Performance Zone is brought to you in partnership with:

Chris Travers is the most active developer of LedgerSMB and have been working with PostgreSQL since 1999. For the last five years he has spent extensive time with the more advanced features of this database management system. At the same time, PostgreSQL has continued to grow in these areas. Chris is a DZone MVB and is not an employee of DZone and has posted 30 posts at DZone. You can read more from them at their website.

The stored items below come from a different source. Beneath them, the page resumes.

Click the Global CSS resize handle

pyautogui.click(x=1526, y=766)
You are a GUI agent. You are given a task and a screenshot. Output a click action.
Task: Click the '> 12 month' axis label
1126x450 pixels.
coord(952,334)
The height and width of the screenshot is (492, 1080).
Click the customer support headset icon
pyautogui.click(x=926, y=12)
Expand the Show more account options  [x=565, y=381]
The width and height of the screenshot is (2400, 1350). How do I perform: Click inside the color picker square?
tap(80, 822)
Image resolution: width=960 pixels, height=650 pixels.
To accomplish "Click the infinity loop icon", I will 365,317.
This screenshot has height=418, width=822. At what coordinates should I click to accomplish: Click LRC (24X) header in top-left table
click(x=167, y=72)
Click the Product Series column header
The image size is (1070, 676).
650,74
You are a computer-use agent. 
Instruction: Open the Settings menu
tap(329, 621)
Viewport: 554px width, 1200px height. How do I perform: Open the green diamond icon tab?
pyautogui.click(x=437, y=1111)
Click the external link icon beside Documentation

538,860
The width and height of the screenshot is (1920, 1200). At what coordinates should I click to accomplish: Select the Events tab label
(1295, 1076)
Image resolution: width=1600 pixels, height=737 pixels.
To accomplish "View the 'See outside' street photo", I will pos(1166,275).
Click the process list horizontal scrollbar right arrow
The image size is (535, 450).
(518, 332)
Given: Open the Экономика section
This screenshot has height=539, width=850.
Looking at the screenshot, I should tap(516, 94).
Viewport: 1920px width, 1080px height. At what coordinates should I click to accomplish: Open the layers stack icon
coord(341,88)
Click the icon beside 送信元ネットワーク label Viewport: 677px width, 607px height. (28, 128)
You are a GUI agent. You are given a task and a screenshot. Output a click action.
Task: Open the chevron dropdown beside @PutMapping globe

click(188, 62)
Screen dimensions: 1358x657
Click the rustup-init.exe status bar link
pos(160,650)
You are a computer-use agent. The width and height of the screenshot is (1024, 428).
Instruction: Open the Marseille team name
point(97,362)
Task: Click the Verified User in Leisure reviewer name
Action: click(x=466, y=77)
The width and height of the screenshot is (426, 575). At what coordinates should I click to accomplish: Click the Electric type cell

View Full User Profile

In Defense of Hand-coded SQL

08.21.2013
| 7424 views |
  • submit to reddit
One common comment I get when I point out that I hand-write all of my SQL queries, rather than relying on an ORM or the like, is that it is drudge work, obsoleted by modern tools, and when I mention that these are usually wrapped in stored procedures, the reactions go from disdainful to horrified.  This piece is the other side: why I do this and why I find that it works.  I am not saying that these approaches are free of costs, but software engineering is about tradeoffs.  These tradeoffs are real.  My approach is not a magic bullet, but it forms a vital piece of how I build software on the database. 

The first thing to note is that I use a lot of SELECT * FROM table queries when querying tables that match the output structure.  We all know that we run into tables that cannot be reasonably further normalized where the application structure can feed directly into the application.  In a stored procedure wrapper, SELECT * reduces maintenance points of such tables if new fields need to be added (in which case the query still matches the specified return type with no modifications).  This has costs in that it discourages refactoring of tables down the road, but this just needs to be checked.  One can still have central management by using views if needed.  Central management of type definitions is generally a good thing.  Views can take the place of an ORM ...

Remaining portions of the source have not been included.